CZR-9 zaś niczym zabójca filozof rozważając jakieś spostrzeżone właśnie prawidła rządzące światem w jakim przyszło mu żyć, pozostawał w kilkusekundowym stanie uśpienia.
- Oczywiście Osobo Tempest - odpowiedział w końcu bynajmniej głosem wskazującym na obecność huttańskiego gangstera. Gwałt dla jego jestestwa nie znaczył absolutnie niczego co możnaby nawet w nomenklaturze osób biologicznych nazwać złem. Zwyczajny przesył informacji, którym on sam posługiwał się w co drugim porcie. Praktyczne wykorzystanie prawa silniejszego, które osoba Tempest definiowała jako neutralność. Temat zamknięty. Czemu więc niektóre protokoły burzyły się przeciw kontynuacji procedowania? - Oczywiście. Neutralni.
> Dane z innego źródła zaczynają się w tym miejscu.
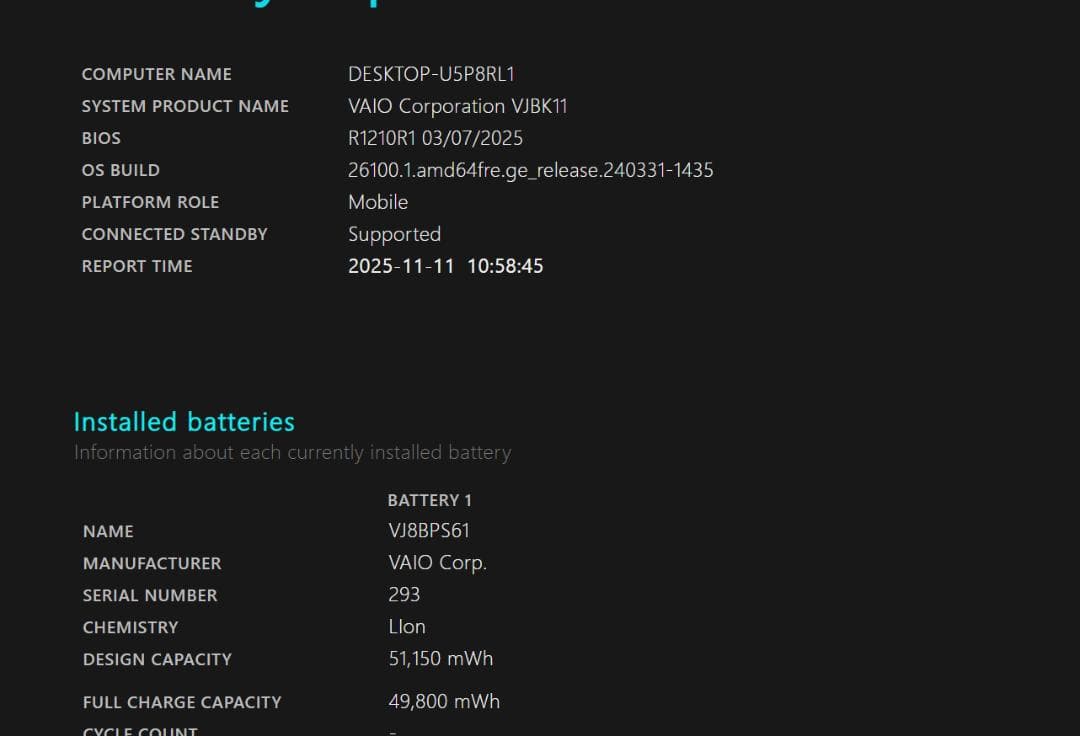Viewport: 1080px width, 736px height.
Task: Click the REPORT TIME label
Action: 137,266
Droid powtórzył i ciągnął dalej przekaz przygotowany przez SIDa. Zaawansowana inteligencja w przeciwieństwie do jej skrytptowanego odpowiednika nie miała najmniejszych nawet skrupułów w dyrektywach Imperium. Bolączki Istot ją mało interesowały jeśli chodziło o dyrektywy i aktualizowała je w swojej danie wyłącznie w celach statystycznych. Wszelkiego wszak rodzaju niedogodności związane z gwałtem na siostrznej jednostce nie miały wpływu na jednostkę rodzimą. A nawet gdyby to identyczna reakcja nie stanowiła remedium na uszkodzenia... No cóż.
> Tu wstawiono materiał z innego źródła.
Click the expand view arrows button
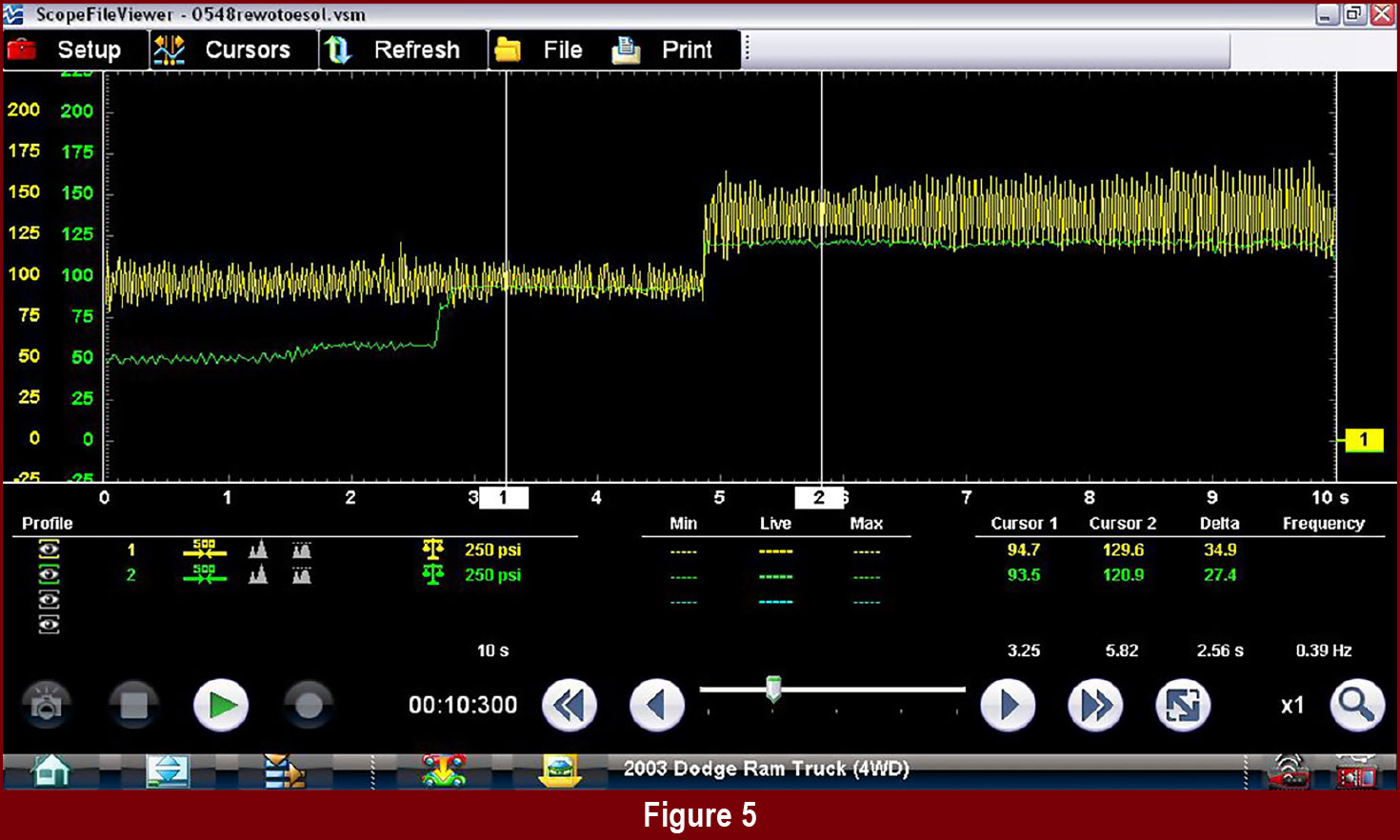click(1182, 706)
- Kod do drzwi do Centrum Dowodzenia stanowi prostą wariację kodu Schffenletsa z 17 zmiennymi - oznajmił CZR-9 - Do złamania w przeciągu 79 minut i 29 sekund. Na szczęście w niewidocznych podskryptach ewentualnością jest pytanie pomocnicze stanowiące tzw klucz szkieletu kodu i zostawione programiście na wypadek gdyby użytkownik zapomniał hasła. Brzmi ono: "Jestem tam gdzie nie ma niczego innego." Odpowiedź ujawni kod. Ewentualnością jest oczekiwanie na złamanie szyfru, lub uzyskanie rozwiązania siłą...
- Siłą! - przyklasnął CZR-9.
- siłą od osób, którym kod jest znany.